WHAT IS NEEDED
Reproduce word for word the stretch of the Texas prior authorization text below from "- Many Rx/IV" through "internal appeals links.".

What is prior authorization?
Prior authorization (PA) means the health plan must approve certain care before it will cover it. Providers often submit requests for you, but you still have rights if PA is denied or delayed.
Overview: Prior authorizations. Texas-only details below.
Confirm plan type: Texas: Start Here.
Texas PA rules
Texas regulates utilization review and prior authorization primarily through Insurance Code Chapter 4201 (utilization review agents) and related insurance laws. These rules generally apply to TDI-regulated health plans—not Medicare, typical self-funded ERISA plans, or many federal programs.
Gold carding / PA exemptions (Subchapter N, § 4201.653)
HB 3459 (2021), amended by HB 3812 (effective September 1, 2025), requires insurers and HMOs to evaluate providers at least once per year:
- If a physician or provider had ≥90% PA approval (or would-have-approved) for a specific service during the most recent 12-month evaluation period and provided the service at least 5 times, the plan may not require PA for that service from that provider
- Providers do not have to request the exemption—it can be applied automatically
- Exemptions may be rescinded only in January (after the first anniversary of the evaluation period) or under limited retrospective-review rules (§ 4201.655)
TDI FAQ: Preauthorization exemptions FAQ
Adverse determination notices (§ 4201.304)
- Non-hospitalized patients: written notice to patient and provider within 3 working days
- Hospitalized patients: telephone/electronic notice within 1 working day, written follow-up within 3 working days
- Post-stabilization denials: notice to treating provider within 1 hour of the request
- Concurrent Rx/IV discontinuation: at least 30 days advance notice before stopping covered drugs or infusions you are already receiving
Prescription drugs & step therapy
- Denials of formulary exceptions and step therapy exception requests are adverse determinations with expedited appeal rights (Insurance Code Ch. 1369 and § 4201.357)
- Many Rx/IV denials allow immediate IRO review without exhausting internal appeal (§ 4201.3601)
Federal deadlines (many Marketplace and group plans)
Federally regulated plans often follow CMS timing: 72 hours for urgent PA and 7 calendar days for standard requests—check your plan documents.
Where to look up PA rules
Check your plan materials and the carrier's provider or member portal first.
Carrier links: Texas prior auth & internal appeals links.
Medicaid
Texas Medicaid managed care (STAR, STAR+PLUS, STAR Kids, etc.) follows HHSC and MCO utilization management rules. Service denials use the MCO appeal and state fair hearing process—not commercial gold-carding under § 4201.653.
If PA is denied
Appeal the adverse determination through your plan's utilization review appeal process (Ch. 4201, Subchapter K), then independent review if needed.
Next: Texas internal appeals.
Urgent care
Expedited UR appeals for emergency care, continued hospitalization, and many Rx/IV disputes must be resolved within 1 working day after all necessary information is received (§ 4201.357)—not later than medically appropriate.
Life-threatening conditions may qualify for immediate IRO review without internal appeal (§ 4201.360).

STORED DATA
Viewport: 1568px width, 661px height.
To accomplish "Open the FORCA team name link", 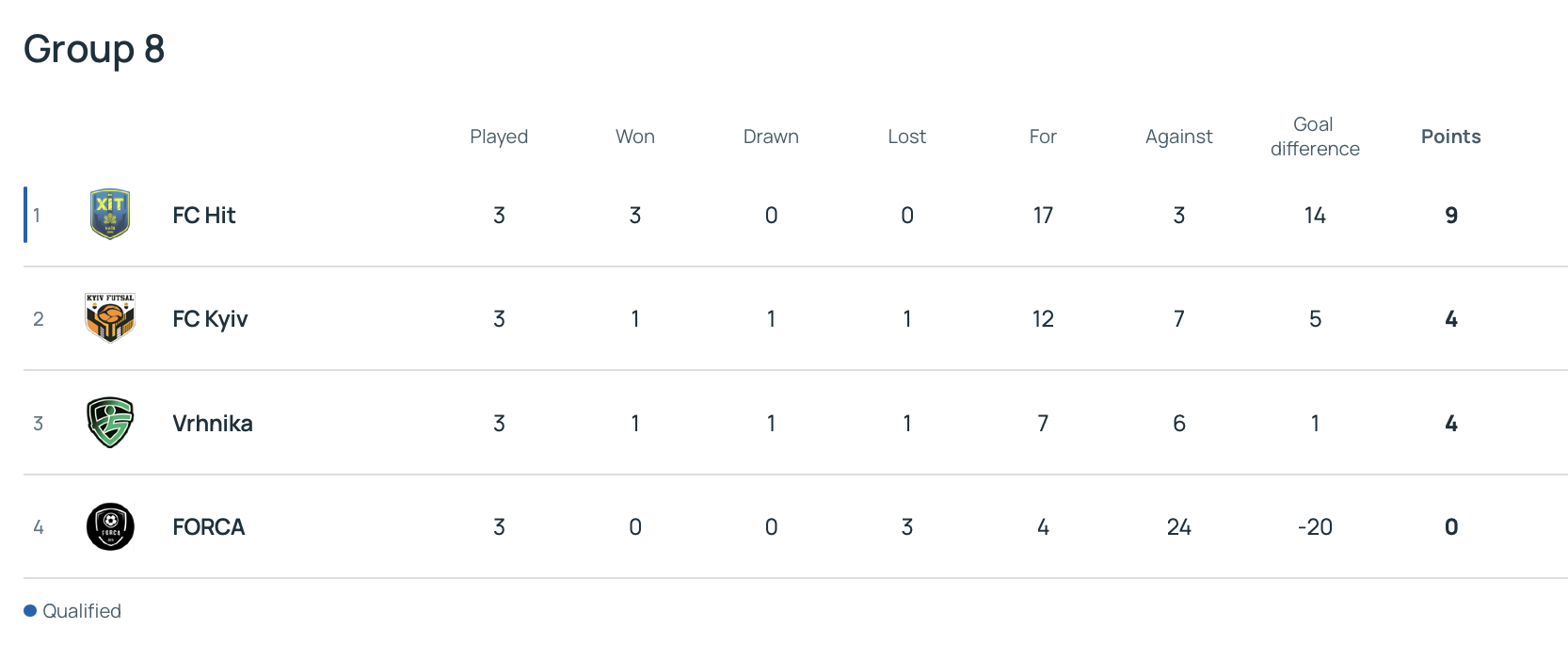I will (209, 527).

WORKED SOLUTION
- Many Rx/IV denials allow immediate IRO review without exhausting internal appeal (§ 4201.3601)
Federal deadlines (many Marketplace and group plans)
Federally regulated plans often follow CMS timing: 72 hours for urgent PA and 7 calendar days for standard requests—check your plan documents.
Where to look up PA rules
Check your plan materials and the carrier's provider or member portal first.
Carrier links: Texas prior auth & internal appeals links.